Can you recast the listing, from the start through the line containing "[x=75, y=515]", as a JSON list of strings with one string per line and blank lines omitted?

----- PROVIDED RECORDS

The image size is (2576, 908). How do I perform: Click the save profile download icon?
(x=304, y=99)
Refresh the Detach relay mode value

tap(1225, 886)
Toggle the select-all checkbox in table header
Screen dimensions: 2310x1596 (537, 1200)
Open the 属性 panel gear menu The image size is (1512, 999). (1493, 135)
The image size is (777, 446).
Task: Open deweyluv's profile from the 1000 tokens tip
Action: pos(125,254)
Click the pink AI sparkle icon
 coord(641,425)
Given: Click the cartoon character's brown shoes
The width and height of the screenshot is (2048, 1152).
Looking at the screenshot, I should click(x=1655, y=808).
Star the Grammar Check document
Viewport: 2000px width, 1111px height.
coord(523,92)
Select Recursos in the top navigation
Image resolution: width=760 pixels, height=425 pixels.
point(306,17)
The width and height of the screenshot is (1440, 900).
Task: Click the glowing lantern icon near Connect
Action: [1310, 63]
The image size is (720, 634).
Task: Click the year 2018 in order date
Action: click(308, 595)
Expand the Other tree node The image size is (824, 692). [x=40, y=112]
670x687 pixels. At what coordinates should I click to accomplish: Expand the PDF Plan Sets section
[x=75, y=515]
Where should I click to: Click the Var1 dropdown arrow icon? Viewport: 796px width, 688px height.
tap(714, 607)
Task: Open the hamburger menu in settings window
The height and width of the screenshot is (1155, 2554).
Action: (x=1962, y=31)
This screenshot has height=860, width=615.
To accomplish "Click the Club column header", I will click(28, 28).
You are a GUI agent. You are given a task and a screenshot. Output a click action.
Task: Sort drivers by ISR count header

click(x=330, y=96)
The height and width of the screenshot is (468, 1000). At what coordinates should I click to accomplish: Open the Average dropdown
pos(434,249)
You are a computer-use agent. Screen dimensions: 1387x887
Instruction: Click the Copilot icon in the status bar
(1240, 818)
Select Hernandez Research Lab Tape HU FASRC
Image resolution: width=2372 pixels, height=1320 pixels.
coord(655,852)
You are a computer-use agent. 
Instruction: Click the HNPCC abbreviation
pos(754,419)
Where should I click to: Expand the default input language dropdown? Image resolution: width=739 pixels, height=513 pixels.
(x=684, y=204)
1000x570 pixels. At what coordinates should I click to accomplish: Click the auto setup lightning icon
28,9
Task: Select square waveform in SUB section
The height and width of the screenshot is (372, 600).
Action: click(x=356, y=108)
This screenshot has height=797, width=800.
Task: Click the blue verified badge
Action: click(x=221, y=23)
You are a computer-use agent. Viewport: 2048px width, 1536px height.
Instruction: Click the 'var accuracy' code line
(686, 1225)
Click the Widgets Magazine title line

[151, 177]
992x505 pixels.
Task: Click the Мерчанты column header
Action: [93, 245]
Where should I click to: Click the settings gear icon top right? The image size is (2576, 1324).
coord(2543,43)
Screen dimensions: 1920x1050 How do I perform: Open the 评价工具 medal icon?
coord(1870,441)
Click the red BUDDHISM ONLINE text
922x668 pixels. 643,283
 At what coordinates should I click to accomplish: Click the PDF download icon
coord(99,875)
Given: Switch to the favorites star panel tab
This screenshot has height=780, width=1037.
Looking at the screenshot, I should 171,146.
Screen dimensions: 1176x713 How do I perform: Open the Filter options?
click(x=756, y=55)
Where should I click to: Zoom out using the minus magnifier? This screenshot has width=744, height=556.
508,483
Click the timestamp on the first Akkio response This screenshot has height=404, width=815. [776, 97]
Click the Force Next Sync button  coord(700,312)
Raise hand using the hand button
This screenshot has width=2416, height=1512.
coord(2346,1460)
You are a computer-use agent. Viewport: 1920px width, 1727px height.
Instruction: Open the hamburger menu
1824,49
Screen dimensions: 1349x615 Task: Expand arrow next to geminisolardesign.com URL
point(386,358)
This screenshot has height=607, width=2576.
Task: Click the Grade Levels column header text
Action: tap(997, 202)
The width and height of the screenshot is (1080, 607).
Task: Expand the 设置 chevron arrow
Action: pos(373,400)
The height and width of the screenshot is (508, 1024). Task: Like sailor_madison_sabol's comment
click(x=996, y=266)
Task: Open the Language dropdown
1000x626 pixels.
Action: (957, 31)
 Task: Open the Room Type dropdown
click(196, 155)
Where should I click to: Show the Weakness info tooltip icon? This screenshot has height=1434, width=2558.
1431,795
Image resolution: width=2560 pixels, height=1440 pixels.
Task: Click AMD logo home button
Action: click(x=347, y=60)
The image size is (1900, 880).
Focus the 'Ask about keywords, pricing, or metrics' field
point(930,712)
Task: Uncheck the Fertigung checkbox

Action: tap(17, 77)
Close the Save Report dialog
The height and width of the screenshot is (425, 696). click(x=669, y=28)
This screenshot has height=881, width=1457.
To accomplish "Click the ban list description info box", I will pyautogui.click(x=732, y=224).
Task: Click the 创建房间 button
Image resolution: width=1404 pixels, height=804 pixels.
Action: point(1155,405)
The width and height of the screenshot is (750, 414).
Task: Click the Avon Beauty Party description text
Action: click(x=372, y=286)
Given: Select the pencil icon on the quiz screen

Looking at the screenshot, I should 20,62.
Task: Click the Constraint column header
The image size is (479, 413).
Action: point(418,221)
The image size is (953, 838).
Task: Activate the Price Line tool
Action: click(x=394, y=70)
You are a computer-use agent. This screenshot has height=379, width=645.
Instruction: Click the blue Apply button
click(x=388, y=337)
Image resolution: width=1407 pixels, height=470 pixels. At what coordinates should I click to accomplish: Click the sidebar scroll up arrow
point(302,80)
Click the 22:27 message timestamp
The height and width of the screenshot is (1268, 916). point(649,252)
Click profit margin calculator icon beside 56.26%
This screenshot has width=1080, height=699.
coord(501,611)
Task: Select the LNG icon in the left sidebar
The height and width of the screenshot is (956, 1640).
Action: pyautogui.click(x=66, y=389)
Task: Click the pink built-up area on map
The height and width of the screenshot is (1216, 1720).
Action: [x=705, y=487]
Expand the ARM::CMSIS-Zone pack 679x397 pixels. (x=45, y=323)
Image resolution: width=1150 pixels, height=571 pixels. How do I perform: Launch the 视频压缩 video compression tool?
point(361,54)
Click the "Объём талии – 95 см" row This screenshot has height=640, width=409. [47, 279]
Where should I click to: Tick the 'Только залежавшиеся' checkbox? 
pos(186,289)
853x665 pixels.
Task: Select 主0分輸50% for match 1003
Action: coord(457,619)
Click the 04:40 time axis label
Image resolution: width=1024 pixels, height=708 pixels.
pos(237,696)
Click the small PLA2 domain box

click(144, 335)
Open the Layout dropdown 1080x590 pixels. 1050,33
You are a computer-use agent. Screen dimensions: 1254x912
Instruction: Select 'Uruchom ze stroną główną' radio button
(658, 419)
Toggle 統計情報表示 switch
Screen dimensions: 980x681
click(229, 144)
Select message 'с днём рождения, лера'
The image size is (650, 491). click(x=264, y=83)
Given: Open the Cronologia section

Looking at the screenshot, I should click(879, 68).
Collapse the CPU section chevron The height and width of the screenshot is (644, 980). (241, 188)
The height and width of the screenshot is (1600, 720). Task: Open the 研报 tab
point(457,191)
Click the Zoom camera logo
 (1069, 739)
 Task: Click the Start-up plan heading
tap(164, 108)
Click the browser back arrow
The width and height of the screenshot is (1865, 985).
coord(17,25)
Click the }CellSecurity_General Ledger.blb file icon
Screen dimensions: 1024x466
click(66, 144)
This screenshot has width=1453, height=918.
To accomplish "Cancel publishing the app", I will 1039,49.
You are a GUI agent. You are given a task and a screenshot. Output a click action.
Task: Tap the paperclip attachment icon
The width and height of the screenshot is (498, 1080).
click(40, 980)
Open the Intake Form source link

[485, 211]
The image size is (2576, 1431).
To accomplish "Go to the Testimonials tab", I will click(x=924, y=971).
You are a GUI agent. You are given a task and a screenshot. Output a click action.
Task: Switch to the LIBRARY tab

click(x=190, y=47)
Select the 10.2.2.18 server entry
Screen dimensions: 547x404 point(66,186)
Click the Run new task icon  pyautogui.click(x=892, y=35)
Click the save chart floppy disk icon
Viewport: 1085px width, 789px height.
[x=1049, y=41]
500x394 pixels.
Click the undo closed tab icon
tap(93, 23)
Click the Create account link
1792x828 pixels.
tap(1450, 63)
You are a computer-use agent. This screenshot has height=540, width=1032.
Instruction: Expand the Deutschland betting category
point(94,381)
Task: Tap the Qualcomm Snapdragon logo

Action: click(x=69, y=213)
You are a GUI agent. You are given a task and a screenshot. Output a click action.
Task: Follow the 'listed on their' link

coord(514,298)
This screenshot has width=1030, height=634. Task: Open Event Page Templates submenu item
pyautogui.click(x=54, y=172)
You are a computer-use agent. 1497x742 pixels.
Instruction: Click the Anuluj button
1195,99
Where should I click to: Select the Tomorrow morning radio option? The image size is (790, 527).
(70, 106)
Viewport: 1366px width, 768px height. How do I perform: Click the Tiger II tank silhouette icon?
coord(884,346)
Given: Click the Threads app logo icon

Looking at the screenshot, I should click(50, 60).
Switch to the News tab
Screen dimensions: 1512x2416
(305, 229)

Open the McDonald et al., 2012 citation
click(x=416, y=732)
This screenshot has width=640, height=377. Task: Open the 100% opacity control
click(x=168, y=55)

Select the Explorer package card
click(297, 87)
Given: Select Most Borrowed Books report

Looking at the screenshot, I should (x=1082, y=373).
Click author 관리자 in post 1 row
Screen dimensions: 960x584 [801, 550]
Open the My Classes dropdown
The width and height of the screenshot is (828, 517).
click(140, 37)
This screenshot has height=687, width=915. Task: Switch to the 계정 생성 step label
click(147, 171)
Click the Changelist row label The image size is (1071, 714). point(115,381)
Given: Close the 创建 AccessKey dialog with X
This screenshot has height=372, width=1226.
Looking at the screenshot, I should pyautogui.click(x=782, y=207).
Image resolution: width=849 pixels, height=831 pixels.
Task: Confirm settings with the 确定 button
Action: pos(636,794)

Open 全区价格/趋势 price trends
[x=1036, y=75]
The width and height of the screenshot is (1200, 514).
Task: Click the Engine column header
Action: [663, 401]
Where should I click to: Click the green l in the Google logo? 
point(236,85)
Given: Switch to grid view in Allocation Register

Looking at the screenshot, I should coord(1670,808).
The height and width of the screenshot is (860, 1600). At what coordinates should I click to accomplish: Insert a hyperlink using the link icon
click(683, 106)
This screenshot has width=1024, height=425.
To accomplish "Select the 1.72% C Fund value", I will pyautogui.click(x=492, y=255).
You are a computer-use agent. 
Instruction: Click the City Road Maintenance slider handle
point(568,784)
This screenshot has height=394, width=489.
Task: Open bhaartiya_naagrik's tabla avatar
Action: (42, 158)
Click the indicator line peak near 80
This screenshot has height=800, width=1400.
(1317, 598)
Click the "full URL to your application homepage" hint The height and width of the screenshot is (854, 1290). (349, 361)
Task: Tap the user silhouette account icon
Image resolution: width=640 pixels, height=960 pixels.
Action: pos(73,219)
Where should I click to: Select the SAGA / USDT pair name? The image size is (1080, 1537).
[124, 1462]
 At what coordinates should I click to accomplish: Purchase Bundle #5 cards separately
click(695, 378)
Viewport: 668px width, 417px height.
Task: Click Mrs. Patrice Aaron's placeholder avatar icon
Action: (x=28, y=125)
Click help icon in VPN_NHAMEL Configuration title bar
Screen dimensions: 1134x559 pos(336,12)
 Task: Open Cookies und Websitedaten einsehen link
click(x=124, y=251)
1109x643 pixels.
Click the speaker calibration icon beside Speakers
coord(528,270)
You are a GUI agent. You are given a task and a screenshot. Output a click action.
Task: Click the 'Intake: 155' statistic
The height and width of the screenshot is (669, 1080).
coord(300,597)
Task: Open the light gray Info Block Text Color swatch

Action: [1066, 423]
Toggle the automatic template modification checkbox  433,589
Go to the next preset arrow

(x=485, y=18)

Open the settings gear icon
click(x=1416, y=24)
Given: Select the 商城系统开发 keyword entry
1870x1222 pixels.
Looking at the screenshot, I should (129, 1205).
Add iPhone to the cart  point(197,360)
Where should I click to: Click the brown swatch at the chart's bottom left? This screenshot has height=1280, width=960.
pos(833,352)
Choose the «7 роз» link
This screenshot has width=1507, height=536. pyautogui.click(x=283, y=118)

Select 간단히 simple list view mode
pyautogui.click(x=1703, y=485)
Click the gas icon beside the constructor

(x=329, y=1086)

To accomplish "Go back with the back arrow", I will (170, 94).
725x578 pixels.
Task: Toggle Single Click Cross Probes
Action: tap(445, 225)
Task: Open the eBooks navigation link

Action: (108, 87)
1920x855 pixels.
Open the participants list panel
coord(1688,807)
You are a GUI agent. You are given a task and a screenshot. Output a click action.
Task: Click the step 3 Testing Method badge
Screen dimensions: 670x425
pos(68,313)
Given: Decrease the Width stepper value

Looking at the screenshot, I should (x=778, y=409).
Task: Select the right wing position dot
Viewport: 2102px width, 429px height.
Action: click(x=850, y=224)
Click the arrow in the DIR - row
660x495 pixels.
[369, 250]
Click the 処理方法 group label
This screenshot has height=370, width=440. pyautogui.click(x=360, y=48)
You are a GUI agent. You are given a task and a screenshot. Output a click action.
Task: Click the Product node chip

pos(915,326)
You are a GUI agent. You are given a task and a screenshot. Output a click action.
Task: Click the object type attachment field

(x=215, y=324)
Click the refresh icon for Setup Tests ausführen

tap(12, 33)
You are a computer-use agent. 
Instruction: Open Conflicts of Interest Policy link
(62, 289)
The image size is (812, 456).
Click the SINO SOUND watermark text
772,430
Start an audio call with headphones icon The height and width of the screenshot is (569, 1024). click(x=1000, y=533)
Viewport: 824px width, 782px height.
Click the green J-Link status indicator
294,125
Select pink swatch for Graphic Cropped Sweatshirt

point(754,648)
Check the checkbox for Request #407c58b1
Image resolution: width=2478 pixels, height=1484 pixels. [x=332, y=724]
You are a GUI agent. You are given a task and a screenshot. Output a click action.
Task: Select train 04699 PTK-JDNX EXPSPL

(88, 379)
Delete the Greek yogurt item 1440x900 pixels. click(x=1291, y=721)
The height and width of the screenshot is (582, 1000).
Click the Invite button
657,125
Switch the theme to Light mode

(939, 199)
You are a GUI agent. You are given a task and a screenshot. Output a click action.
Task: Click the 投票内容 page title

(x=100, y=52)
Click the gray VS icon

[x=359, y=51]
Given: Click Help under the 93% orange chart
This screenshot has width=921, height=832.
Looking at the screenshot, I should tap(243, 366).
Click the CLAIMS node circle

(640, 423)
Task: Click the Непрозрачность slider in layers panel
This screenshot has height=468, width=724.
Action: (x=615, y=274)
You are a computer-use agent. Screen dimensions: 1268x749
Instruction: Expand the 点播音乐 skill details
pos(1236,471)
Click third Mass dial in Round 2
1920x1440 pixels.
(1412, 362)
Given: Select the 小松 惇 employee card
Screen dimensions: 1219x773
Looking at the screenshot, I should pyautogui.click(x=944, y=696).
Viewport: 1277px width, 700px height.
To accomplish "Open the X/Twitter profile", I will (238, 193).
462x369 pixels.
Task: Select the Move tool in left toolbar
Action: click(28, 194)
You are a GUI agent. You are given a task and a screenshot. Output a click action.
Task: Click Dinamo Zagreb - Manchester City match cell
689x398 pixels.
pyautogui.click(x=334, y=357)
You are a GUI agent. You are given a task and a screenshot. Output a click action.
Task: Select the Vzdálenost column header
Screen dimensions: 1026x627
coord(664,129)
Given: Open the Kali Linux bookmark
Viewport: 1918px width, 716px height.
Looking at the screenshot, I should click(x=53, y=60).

----------

» **SOLVED PROBLEM**
[
  "The image size is (2576, 908). How do I perform: Click the save profile download icon?",
  "(x=304, y=99)",
  "Refresh the Detach relay mode value",
  "tap(1225, 886)",
  "Toggle the select-all checkbox in table header",
  "Screen dimensions: 2310x1596 (537, 1200)",
  "Open the 属性 panel gear menu The image size is (1512, 999). (1493, 135)",
  "The image size is (777, 446).",
  "Task: Open deweyluv's profile from the 1000 tokens tip",
  "Action: pos(125,254)",
  "Click the pink AI sparkle icon",
  " coord(641,425)",
  "Given: Click the cartoon character's brown shoes",
  "The width and height of the screenshot is (2048, 1152).",
  "Looking at the screenshot, I should click(x=1655, y=808).",
  "Star the Grammar Check document",
  "Viewport: 2000px width, 1111px height.",
  "coord(523,92)",
  "Select Recursos in the top navigation",
  "Image resolution: width=760 pixels, height=425 pixels.",
  "point(306,17)",
  "The width and height of the screenshot is (1440, 900).",
  "Task: Click the glowing lantern icon near Connect",
  "Action: [1310, 63]",
  "The image size is (720, 634).",
  "Task: Click the year 2018 in order date",
  "Action: click(308, 595)",
  "Expand the Other tree node The image size is (824, 692). [x=40, y=112]",
  "670x687 pixels. At what coordinates should I click to accomplish: Expand the PDF Plan Sets section",
  "[x=75, y=515]"
]